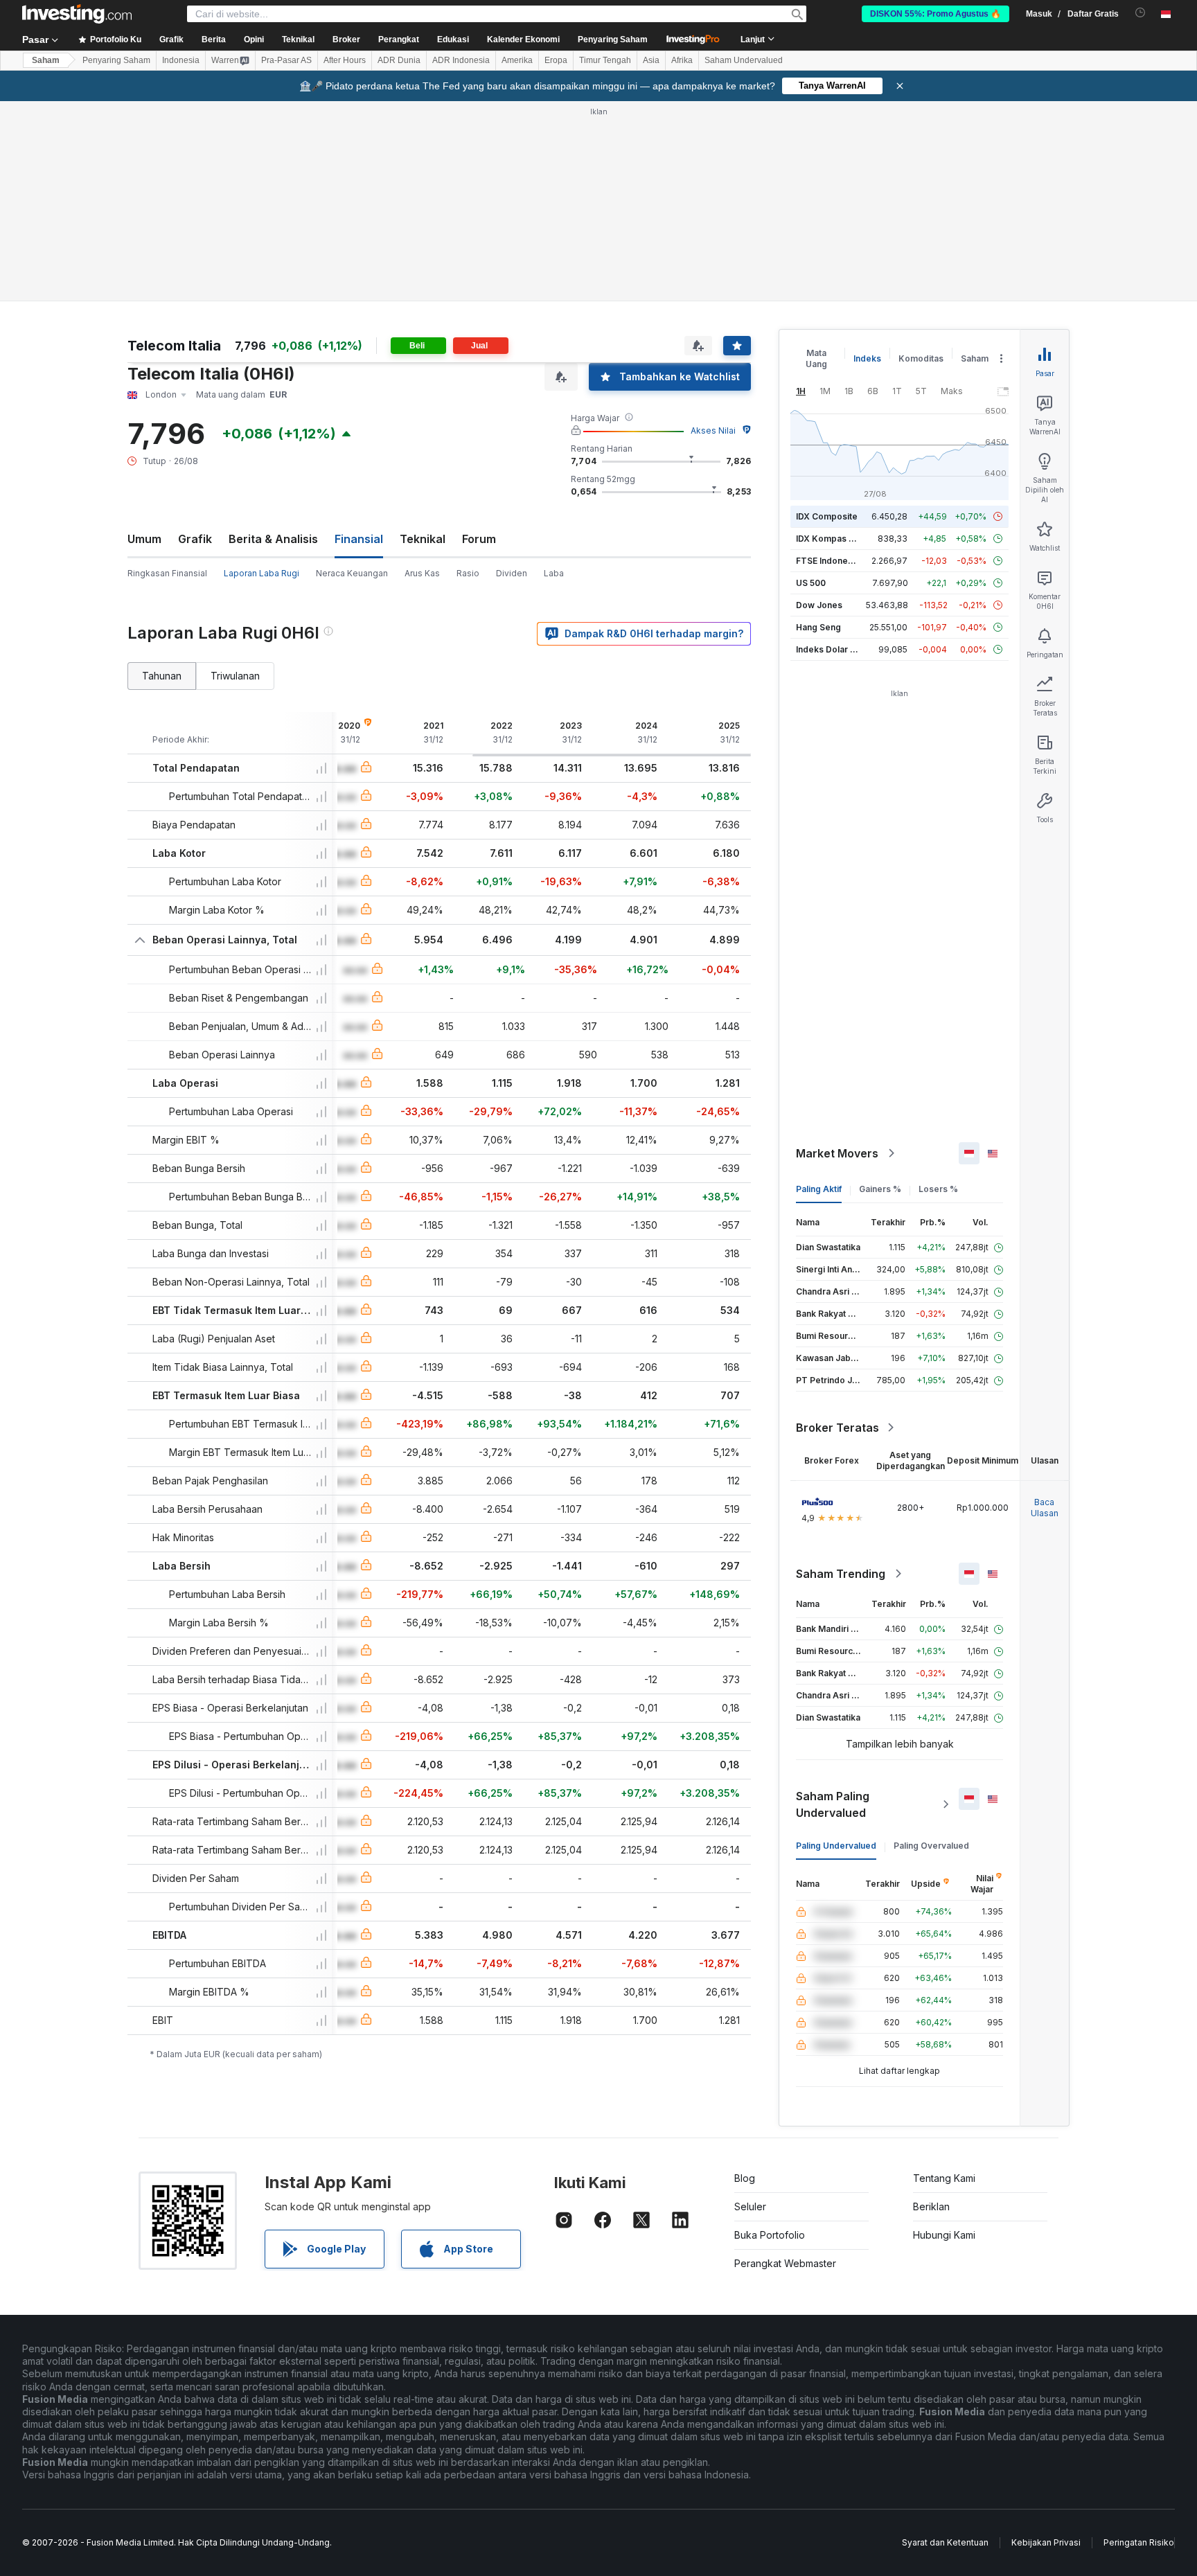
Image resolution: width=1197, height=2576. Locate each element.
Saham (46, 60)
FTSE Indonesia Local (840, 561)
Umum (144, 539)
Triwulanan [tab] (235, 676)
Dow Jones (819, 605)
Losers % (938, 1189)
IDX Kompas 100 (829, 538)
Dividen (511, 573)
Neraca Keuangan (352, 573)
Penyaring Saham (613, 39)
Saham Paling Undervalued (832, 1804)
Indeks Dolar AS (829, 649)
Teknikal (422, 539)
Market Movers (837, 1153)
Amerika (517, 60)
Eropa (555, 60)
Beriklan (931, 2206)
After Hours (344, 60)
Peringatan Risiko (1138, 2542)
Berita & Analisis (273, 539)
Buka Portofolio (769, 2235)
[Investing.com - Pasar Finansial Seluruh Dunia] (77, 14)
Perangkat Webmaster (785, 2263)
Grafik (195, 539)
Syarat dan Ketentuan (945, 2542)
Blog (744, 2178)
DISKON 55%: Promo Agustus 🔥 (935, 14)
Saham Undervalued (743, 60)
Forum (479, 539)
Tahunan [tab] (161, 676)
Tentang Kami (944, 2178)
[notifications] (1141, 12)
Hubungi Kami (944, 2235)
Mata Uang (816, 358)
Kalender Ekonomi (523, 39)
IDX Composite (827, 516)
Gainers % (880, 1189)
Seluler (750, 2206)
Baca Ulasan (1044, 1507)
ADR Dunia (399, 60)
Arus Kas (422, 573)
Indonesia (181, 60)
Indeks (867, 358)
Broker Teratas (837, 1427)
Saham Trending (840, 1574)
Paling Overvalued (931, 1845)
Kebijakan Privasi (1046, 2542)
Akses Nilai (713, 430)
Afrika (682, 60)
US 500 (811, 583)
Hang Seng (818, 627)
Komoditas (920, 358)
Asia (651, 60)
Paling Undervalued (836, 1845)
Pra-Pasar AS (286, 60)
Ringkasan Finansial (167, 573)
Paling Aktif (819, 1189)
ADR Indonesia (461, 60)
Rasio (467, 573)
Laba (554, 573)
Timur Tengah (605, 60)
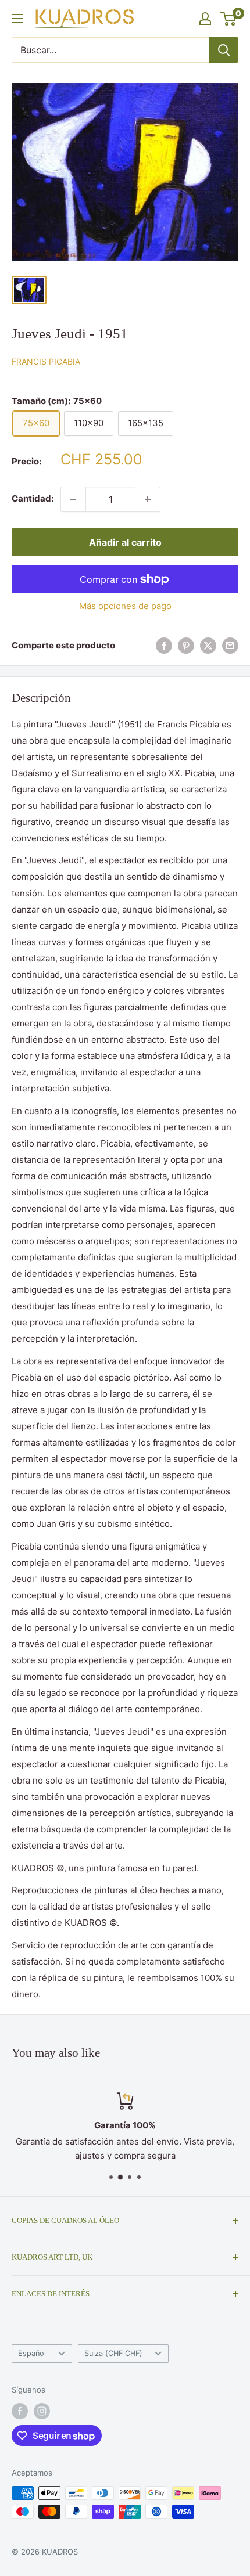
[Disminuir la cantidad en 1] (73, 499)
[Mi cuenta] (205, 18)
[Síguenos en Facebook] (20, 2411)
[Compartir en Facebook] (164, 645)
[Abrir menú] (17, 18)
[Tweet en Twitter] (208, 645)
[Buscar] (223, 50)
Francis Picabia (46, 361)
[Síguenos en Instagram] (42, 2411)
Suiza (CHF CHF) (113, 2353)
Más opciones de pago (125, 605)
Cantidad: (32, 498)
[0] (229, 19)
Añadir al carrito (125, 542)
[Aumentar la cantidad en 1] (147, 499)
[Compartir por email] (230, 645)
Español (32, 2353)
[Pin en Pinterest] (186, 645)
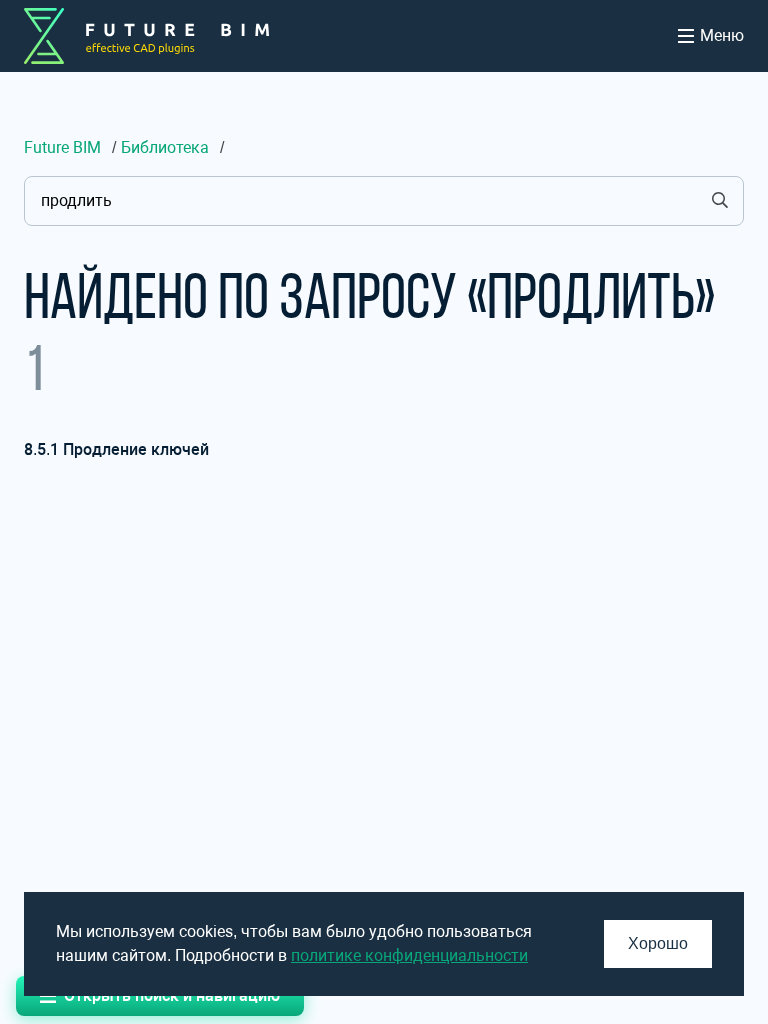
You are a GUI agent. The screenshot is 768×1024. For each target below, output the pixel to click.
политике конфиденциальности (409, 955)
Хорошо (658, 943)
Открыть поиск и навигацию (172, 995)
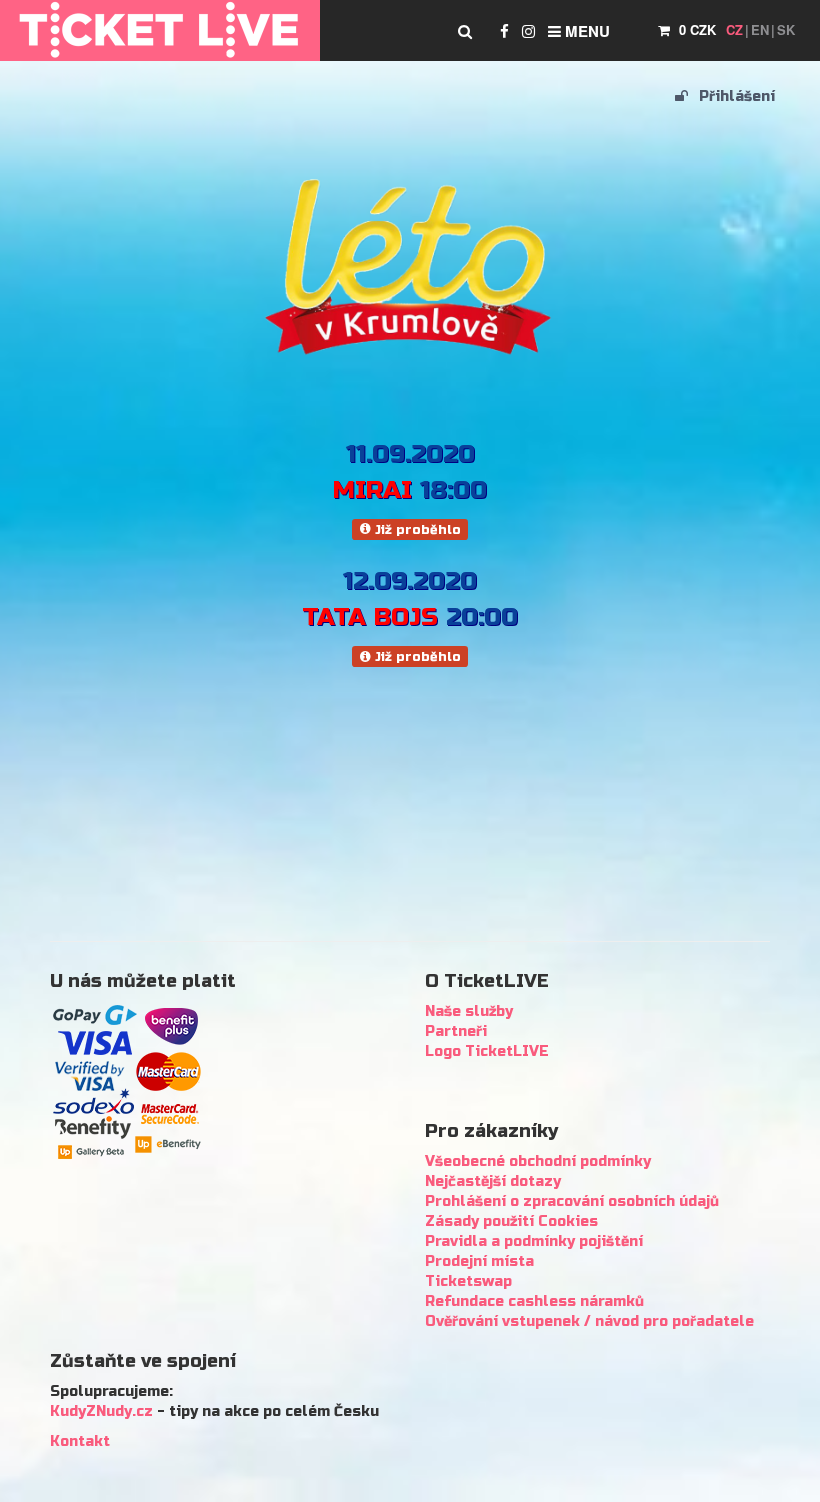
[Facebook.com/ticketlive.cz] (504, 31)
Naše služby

◆ Aim of the exercise: In the copy, omit the pictures and give every line of the data exactly.

◆ Written reply:
Image resolution: width=1197, height=2576. Locate each element.
Saham (46, 60)
FTSE Indonesia Local (840, 561)
Umum (144, 539)
Triwulanan [tab] (235, 676)
Dow Jones (819, 605)
Losers % (938, 1189)
IDX Kompas 100 (829, 538)
Dividen (511, 573)
Neraca Keuangan (352, 573)
Penyaring Saham (613, 39)
Saham Paling Undervalued (832, 1804)
Indeks Dolar AS (829, 649)
Teknikal (422, 539)
Market Movers (837, 1153)
Amerika (517, 60)
Eropa (555, 60)
Beriklan (931, 2206)
After Hours (344, 60)
Peringatan Risiko (1138, 2542)
Berita & Analisis (273, 539)
Buka Portofolio (769, 2235)
[Investing.com - Pasar Finansial Seluruh Dunia] (77, 14)
Perangkat Webmaster (785, 2263)
Grafik (195, 539)
Syarat dan Ketentuan (945, 2542)
Blog (744, 2178)
DISKON 55%: Promo Agustus 🔥 (935, 14)
Saham Undervalued (743, 60)
Forum (479, 539)
Tahunan [tab] (161, 676)
Tentang Kami (944, 2178)
[notifications] (1141, 12)
Hubungi Kami (944, 2235)
Mata Uang (816, 358)
Kalender Ekonomi (523, 39)
IDX Composite (827, 516)
Gainers % (880, 1189)
Seluler (750, 2206)
Baca Ulasan (1044, 1507)
ADR Dunia (399, 60)
Arus Kas (422, 573)
Indonesia (181, 60)
Indeks (867, 358)
Broker Teratas (837, 1427)
Saham Trending (840, 1574)
Paling Overvalued (931, 1845)
Kebijakan Privasi (1046, 2542)
Akses Nilai (713, 430)
Afrika (682, 60)
US 500 (811, 583)
Hang Seng (818, 627)
Komoditas (920, 358)
Asia (651, 60)
Paling Undervalued (836, 1845)
Pra-Pasar AS (286, 60)
Ringkasan Finansial (167, 573)
Paling Aktif (819, 1189)
ADR Indonesia (461, 60)
Rasio (467, 573)
Laba (554, 573)
Timur Tengah (605, 60)
[Disminuir la cantidad en 1] (73, 499)
[Mi cuenta] (205, 18)
[Síguenos en Facebook] (20, 2411)
[Compartir en Facebook] (164, 645)
[Abrir menú] (17, 18)
[Tweet en Twitter] (208, 645)
[Buscar] (223, 50)
Francis Picabia (46, 361)
[Síguenos en Instagram] (42, 2411)
Suiza (CHF CHF) (113, 2353)
Más opciones de pago (125, 605)
Cantidad: (32, 498)
[0] (229, 19)
Añadir al carrito (125, 542)
[Aumentar la cantidad en 1] (147, 499)
[Compartir por email] (230, 645)
Español (32, 2353)
[Pin en Pinterest] (186, 645)
You are a GUI agent. The screenshot is 768×1024. For each target below, output the pixel to click.
политике конфиденциальности (409, 955)
Хорошо (658, 943)
Открыть поиск и навигацию (172, 995)
[Facebook.com/ticketlive.cz] (504, 31)
Naše služby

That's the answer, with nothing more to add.